Another mental analogy that can be fruitfully applied to the term "paddlewheeling" is the mental image of a canoeist using his canoe paddle to propel the canoe backwards. Think of his upper hand as being the fulcrum point (hub axis) for the canoe paddle stroke, and think of the canoe paddle moving in space around that fulcrum point. The canoe paddle would represent the right forearm, and the canoeist's top hand would represent the right elbow joint.

Here is the right forearm motion in a golfer in the late downswing.


Aaron Baddeley's right forearm motion in the late downswing - modified from capture images derived from his swing video


I have taken two capture images of Aaron Baddeley's downswing - one image from his delivery position (when the clubshaft is parallel to the ground) and another image from near-impact - and I have superimposed those two images to create a composite image. I have highlighted the right forearm in green. One can clearly see how the right forearm paddlewheels into impact in the late downswing as the right elbow straightens.

Now consider the different ways the right forearm moves in the late downswing in a golfer who selectively uses a full-roll hand release action (HH action) versus a no-roll hand release action (AH action) versus a reverse- roll hand release action (VH action) in the *followthrough.

(* see my review paper on Hand Release Actions Through the Impact Zone for more detail on hand release actions through the impact zone)

I have discussed the right forearm motion in the late downswing in a 11 minute "live" broadcast video lesson.

→ To be done
A – Translate this sentence from the golf swing passage into Spanish: "I have highlighted the right forearm in green."
B – In the canoe analogy from the golf swing passage, what does the canoeist's top hand represent?
C – Continue the golf swing passage on the right forearm's motion from the point where it stops.
The records that follow come from a separate source and are not connected to the golf swing passage.

→ Provided data
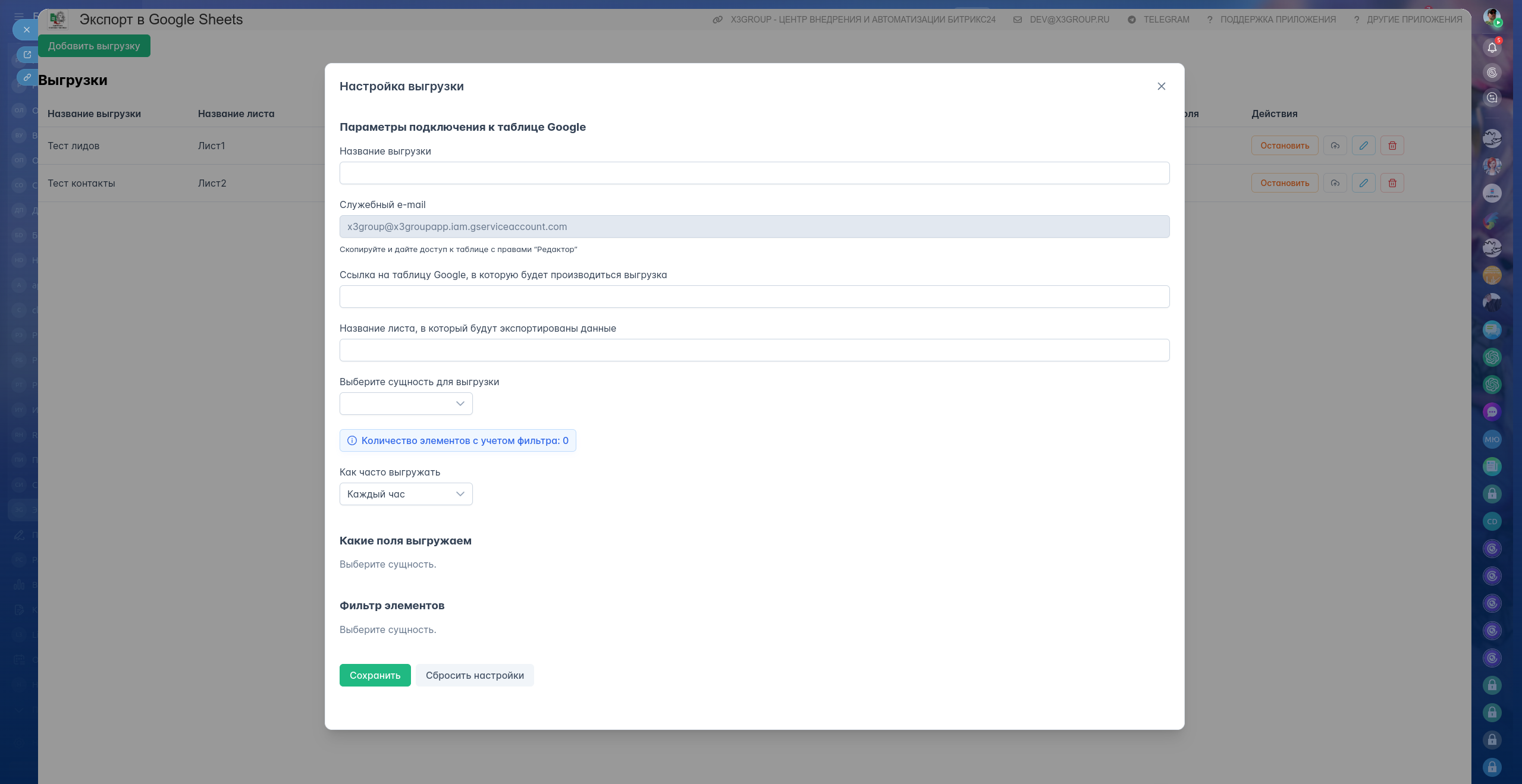Click the pencil edit icon for Тест контакты
Viewport: 1522px width, 784px height.
[1363, 183]
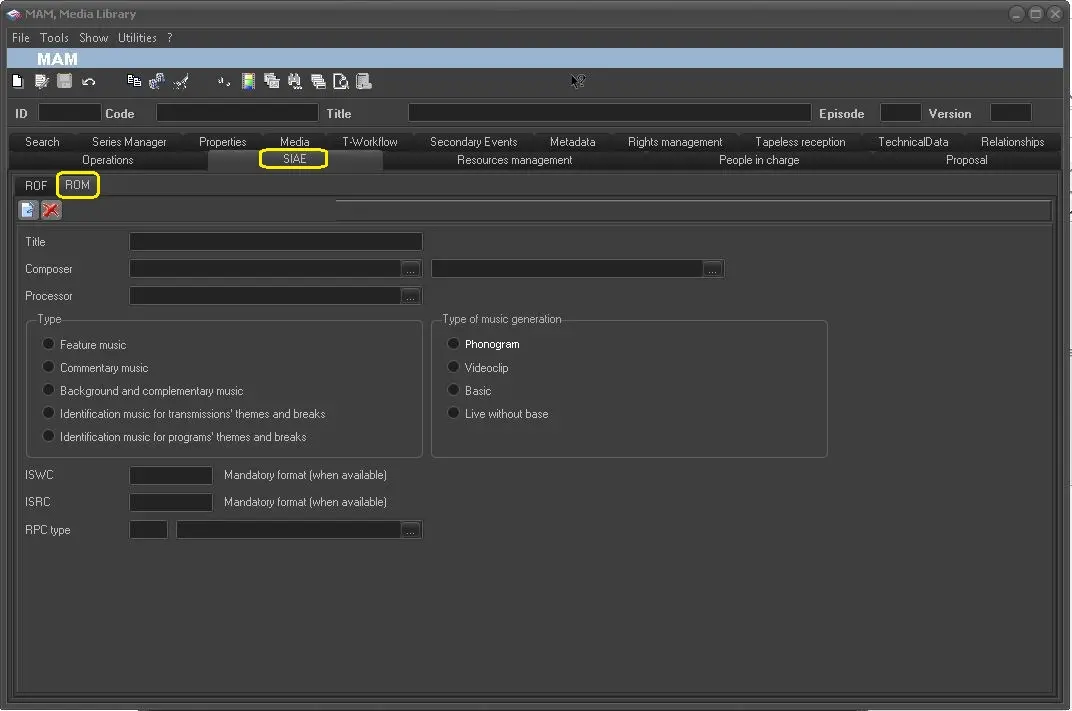The width and height of the screenshot is (1072, 711).
Task: Open the Resources management tab
Action: tap(514, 160)
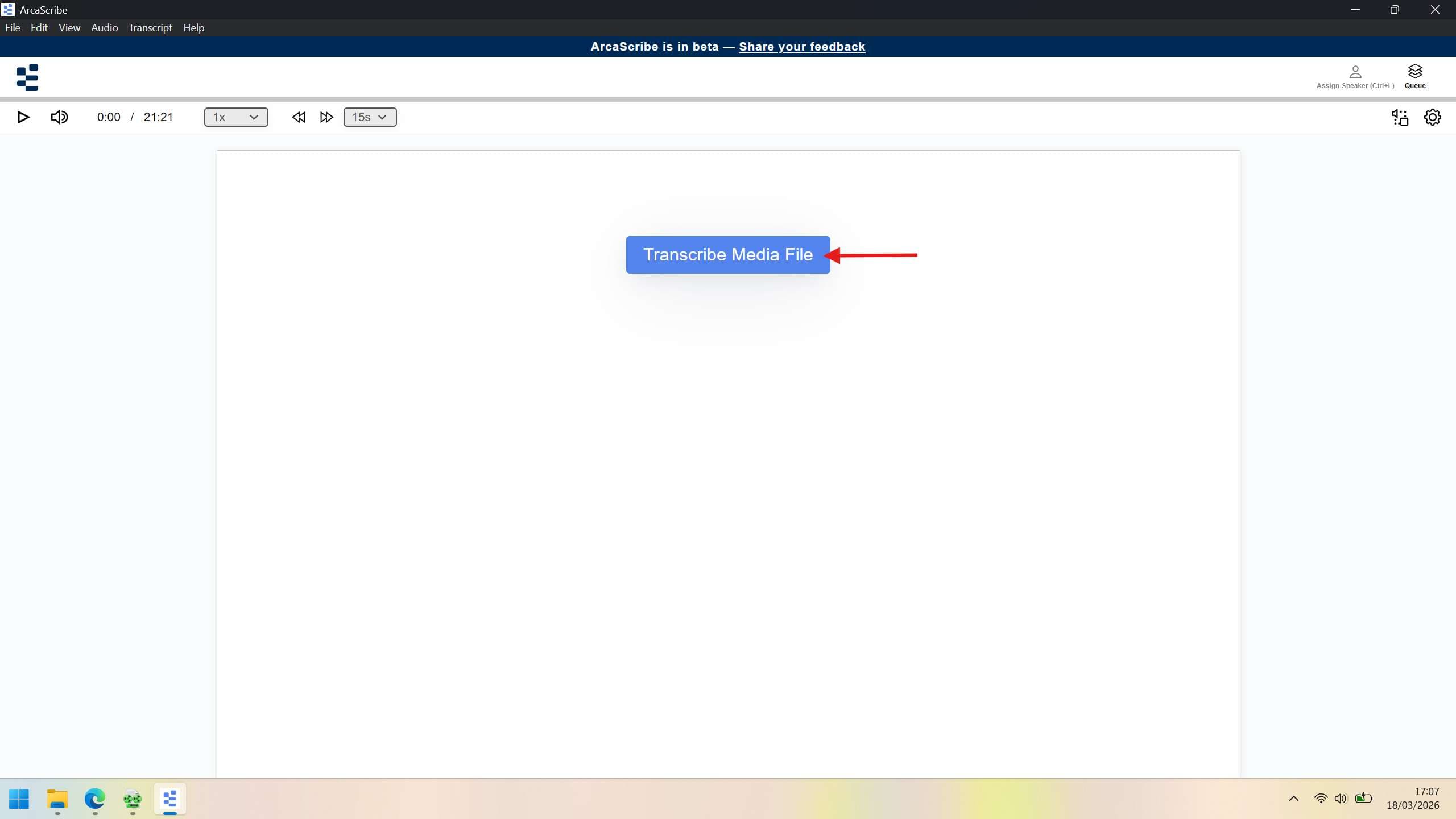Click the ArcaScribe logo in the header
The image size is (1456, 819).
tap(27, 77)
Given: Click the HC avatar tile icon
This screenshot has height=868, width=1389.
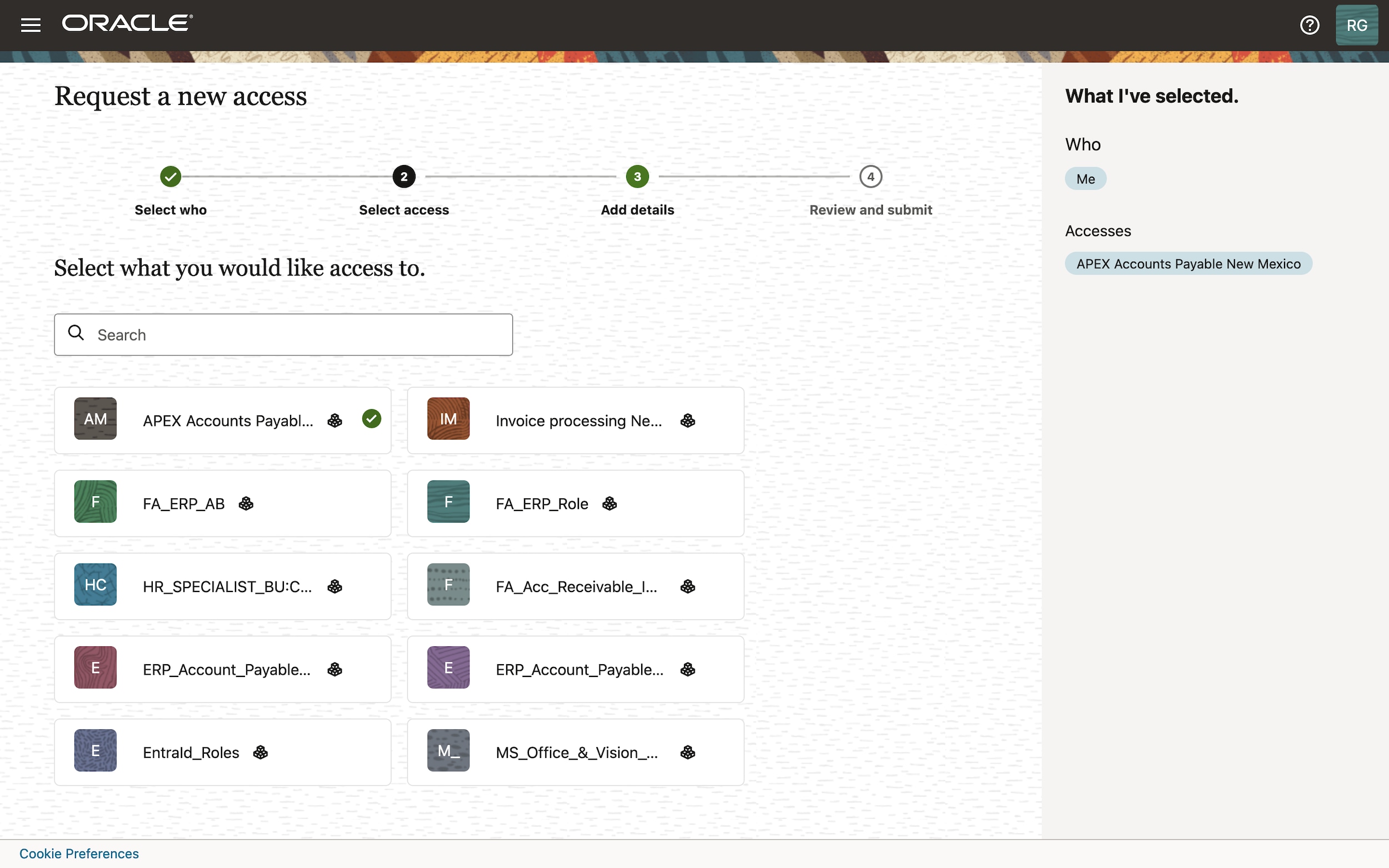Looking at the screenshot, I should click(x=96, y=584).
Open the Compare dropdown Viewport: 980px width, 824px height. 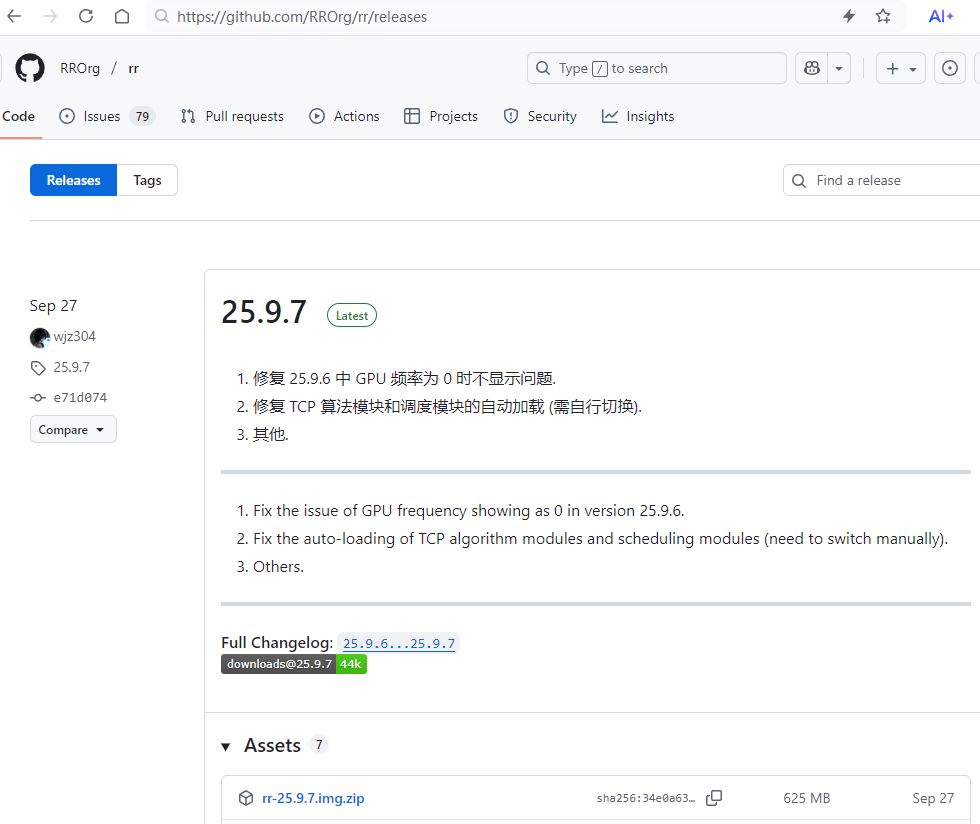tap(73, 429)
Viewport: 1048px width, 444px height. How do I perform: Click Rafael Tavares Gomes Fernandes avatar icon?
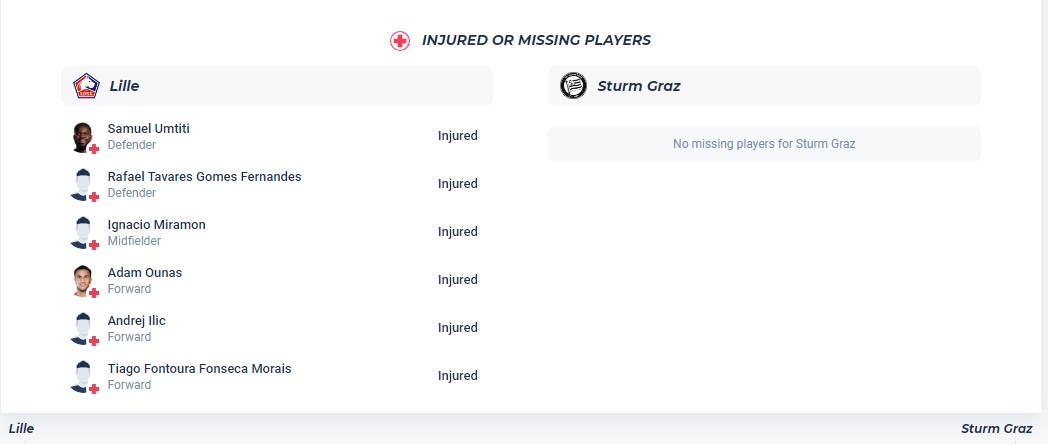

→ Set of answers
A – He resaltado el antebrazo derecho en verde.

B – The right elbow joint.

C –
See - http://www.ustream.tv/recorded/14813444

I will be presenting the same instructional material in this review paper using a detailed prose explanation, that is supplemented by photographic capture images from that swing video lesson.

Let's first consider a golfer who uses an angled hinging action (no-roll hand release action) in his followthrough.


Charlie Hoffmann hitting a push-draw shot - capture images from a swing video


Image 2 and 3 shows how he uses an AH action in his followthrough - note that the FLW and right palm is perpendicular to the inclined plane, and that his clubface is angled ~45 degrees to the ground (in image 3). 

Image 1 shows him at impact. Note that his right forearm is neutral in alignment and it is neither pronated or supinated. Consider what happens to his right forearm during his late downswing.


Author demonstrating the right forearm's pre-impact motion - capture image from his swing video lesson


In that photo, I am demonstrating how the right palm and FLW are both perpendicular to the inclined plane as the right elbow straightens in the late downswing. Note how the right forearm remains neutral (neither pronated or supinated) during the right forearm's paddlewheeling action in the late downswing.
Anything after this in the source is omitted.